*Study material*:
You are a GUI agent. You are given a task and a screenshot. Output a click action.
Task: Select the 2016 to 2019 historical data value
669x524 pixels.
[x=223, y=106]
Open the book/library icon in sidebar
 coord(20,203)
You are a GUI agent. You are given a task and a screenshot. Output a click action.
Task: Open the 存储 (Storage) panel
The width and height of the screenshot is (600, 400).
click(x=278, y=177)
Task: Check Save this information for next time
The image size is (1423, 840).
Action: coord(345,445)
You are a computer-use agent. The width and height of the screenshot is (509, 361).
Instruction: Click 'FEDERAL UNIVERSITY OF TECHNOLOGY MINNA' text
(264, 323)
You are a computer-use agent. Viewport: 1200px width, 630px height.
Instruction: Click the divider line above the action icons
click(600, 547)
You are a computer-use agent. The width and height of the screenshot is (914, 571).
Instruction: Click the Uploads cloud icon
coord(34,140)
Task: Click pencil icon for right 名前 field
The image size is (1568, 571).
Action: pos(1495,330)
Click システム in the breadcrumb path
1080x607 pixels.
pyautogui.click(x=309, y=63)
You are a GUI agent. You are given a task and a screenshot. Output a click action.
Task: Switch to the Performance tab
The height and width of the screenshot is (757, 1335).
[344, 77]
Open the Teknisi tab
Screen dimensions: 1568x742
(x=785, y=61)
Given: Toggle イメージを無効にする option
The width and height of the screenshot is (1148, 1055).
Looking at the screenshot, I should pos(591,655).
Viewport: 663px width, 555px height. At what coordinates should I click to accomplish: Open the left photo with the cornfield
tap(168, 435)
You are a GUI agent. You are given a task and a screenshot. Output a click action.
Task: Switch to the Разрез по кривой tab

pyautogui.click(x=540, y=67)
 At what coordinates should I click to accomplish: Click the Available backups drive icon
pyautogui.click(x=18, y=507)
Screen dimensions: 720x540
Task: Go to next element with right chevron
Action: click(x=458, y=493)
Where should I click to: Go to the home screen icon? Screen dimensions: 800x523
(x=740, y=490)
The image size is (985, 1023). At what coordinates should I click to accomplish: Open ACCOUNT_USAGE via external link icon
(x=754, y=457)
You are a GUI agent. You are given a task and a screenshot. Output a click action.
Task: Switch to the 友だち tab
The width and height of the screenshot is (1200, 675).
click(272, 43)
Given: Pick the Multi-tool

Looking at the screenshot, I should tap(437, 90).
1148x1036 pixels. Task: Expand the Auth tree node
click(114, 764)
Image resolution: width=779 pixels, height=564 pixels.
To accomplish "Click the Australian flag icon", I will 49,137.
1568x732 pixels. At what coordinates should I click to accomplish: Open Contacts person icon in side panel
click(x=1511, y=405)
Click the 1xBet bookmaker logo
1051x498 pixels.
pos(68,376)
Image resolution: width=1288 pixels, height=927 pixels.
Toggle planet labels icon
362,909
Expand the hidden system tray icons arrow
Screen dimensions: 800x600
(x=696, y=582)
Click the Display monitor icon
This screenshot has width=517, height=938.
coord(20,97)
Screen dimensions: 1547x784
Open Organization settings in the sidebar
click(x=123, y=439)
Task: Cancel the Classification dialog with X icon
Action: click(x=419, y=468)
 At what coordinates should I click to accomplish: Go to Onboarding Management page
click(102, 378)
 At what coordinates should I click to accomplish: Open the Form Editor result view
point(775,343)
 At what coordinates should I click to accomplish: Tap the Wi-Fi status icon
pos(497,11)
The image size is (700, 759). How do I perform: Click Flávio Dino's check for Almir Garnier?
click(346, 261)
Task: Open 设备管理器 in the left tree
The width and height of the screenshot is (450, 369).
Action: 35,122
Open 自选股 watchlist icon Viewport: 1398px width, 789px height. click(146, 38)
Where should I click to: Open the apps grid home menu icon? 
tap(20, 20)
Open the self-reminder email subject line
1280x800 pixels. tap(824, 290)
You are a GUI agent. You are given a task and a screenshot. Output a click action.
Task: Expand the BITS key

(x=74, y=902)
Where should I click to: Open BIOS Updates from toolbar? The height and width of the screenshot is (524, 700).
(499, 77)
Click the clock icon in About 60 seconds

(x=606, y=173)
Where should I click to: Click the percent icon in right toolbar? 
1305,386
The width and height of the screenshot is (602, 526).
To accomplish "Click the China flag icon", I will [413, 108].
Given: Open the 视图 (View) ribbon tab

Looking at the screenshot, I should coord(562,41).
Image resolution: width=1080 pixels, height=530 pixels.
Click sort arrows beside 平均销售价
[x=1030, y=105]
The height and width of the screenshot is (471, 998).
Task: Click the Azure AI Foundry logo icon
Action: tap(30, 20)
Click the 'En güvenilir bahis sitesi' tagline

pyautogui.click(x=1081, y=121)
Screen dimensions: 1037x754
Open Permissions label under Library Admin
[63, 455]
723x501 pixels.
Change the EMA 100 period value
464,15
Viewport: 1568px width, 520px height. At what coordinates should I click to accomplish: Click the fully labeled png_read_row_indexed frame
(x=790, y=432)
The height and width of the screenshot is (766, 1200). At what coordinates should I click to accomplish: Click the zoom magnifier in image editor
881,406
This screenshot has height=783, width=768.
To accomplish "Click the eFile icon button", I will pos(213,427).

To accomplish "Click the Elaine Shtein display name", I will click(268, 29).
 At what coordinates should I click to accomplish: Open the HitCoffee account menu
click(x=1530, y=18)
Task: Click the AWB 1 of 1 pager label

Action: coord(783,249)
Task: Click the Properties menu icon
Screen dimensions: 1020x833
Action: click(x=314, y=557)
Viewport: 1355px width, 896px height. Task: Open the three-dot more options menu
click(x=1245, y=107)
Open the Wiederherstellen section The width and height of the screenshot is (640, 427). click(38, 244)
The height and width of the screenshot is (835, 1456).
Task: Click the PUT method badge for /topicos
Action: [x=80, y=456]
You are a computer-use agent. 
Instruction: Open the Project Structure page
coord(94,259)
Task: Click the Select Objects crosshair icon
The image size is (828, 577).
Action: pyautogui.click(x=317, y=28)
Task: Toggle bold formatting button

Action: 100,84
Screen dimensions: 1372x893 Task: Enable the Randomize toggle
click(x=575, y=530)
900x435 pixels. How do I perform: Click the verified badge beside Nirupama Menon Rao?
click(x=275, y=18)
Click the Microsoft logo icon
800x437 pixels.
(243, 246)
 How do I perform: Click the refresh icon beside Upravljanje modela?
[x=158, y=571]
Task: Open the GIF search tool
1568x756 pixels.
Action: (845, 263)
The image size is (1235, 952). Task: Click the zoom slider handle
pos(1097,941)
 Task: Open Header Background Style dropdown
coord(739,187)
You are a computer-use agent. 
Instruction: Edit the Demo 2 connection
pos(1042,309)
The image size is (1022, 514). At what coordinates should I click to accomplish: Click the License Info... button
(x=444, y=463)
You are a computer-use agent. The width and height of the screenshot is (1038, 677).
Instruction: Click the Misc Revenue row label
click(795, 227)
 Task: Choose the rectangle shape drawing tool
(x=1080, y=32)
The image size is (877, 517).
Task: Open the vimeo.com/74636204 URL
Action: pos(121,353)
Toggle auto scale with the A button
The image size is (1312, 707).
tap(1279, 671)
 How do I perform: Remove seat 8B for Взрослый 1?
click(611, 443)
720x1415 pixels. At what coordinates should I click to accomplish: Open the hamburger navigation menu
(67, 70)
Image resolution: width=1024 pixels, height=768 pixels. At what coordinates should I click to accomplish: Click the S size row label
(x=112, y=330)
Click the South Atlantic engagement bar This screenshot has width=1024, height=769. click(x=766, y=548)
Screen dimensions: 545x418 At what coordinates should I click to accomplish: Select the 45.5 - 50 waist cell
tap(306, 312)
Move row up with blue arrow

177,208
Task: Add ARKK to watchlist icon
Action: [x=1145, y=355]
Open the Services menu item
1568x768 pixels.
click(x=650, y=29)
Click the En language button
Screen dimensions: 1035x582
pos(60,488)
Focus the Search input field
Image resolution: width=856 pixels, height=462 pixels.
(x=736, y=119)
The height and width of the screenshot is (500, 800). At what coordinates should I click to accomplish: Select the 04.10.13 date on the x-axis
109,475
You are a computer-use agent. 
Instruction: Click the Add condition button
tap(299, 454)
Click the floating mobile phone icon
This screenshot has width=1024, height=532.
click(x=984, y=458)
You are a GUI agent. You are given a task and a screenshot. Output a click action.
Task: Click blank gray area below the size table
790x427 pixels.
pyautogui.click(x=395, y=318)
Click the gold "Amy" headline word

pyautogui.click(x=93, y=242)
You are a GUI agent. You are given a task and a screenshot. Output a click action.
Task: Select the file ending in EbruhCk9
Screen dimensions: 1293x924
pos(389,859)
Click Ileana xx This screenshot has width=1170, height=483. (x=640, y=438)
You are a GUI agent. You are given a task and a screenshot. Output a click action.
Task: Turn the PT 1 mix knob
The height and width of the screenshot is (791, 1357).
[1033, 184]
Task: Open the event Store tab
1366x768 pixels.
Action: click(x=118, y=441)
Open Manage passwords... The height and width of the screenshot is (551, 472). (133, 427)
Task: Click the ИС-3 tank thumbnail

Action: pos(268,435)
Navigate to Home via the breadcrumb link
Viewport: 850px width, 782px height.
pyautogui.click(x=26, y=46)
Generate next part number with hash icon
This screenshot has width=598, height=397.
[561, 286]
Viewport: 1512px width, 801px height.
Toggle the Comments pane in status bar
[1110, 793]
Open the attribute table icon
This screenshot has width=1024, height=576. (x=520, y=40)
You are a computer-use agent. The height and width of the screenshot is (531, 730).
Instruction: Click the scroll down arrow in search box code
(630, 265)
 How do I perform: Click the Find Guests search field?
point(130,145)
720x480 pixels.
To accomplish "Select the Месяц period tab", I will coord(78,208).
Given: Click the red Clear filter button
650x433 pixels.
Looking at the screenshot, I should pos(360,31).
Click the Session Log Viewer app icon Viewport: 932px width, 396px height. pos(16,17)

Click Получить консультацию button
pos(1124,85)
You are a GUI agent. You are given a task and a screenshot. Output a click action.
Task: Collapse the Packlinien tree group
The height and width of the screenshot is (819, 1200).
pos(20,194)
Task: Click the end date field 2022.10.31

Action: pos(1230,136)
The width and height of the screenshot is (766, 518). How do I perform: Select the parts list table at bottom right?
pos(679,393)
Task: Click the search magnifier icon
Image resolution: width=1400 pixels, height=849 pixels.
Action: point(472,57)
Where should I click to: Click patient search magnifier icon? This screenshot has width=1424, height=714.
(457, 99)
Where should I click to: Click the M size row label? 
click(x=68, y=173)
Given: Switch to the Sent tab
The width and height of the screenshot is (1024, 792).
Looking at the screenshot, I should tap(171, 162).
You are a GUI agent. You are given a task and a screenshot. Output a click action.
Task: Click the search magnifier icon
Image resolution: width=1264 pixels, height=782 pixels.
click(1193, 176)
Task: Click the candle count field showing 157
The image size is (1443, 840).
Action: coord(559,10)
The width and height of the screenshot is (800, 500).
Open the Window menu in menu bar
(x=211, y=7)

*To do*: From the first line of the data above to the line holding "Given: Toggle イメージを無効にする option", reproduce each line exactly; emit no other lines.

*Written solution*:
You are a GUI agent. You are given a task and a screenshot. Output a click action.
Task: Select the 2016 to 2019 historical data value
669x524 pixels.
[x=223, y=106]
Open the book/library icon in sidebar
 coord(20,203)
You are a GUI agent. You are given a task and a screenshot. Output a click action.
Task: Open the 存储 (Storage) panel
The width and height of the screenshot is (600, 400).
click(x=278, y=177)
Task: Check Save this information for next time
The image size is (1423, 840).
Action: coord(345,445)
You are a computer-use agent. The width and height of the screenshot is (509, 361).
Instruction: Click 'FEDERAL UNIVERSITY OF TECHNOLOGY MINNA' text
(264, 323)
You are a computer-use agent. Viewport: 1200px width, 630px height.
Instruction: Click the divider line above the action icons
click(600, 547)
You are a computer-use agent. The width and height of the screenshot is (914, 571).
Instruction: Click the Uploads cloud icon
coord(34,140)
Task: Click pencil icon for right 名前 field
The image size is (1568, 571).
Action: pos(1495,330)
Click システム in the breadcrumb path
1080x607 pixels.
pyautogui.click(x=309, y=63)
You are a GUI agent. You are given a task and a screenshot. Output a click action.
Task: Switch to the Performance tab
The height and width of the screenshot is (757, 1335).
[344, 77]
Open the Teknisi tab
Screen dimensions: 1568x742
(x=785, y=61)
Given: Toggle イメージを無効にする option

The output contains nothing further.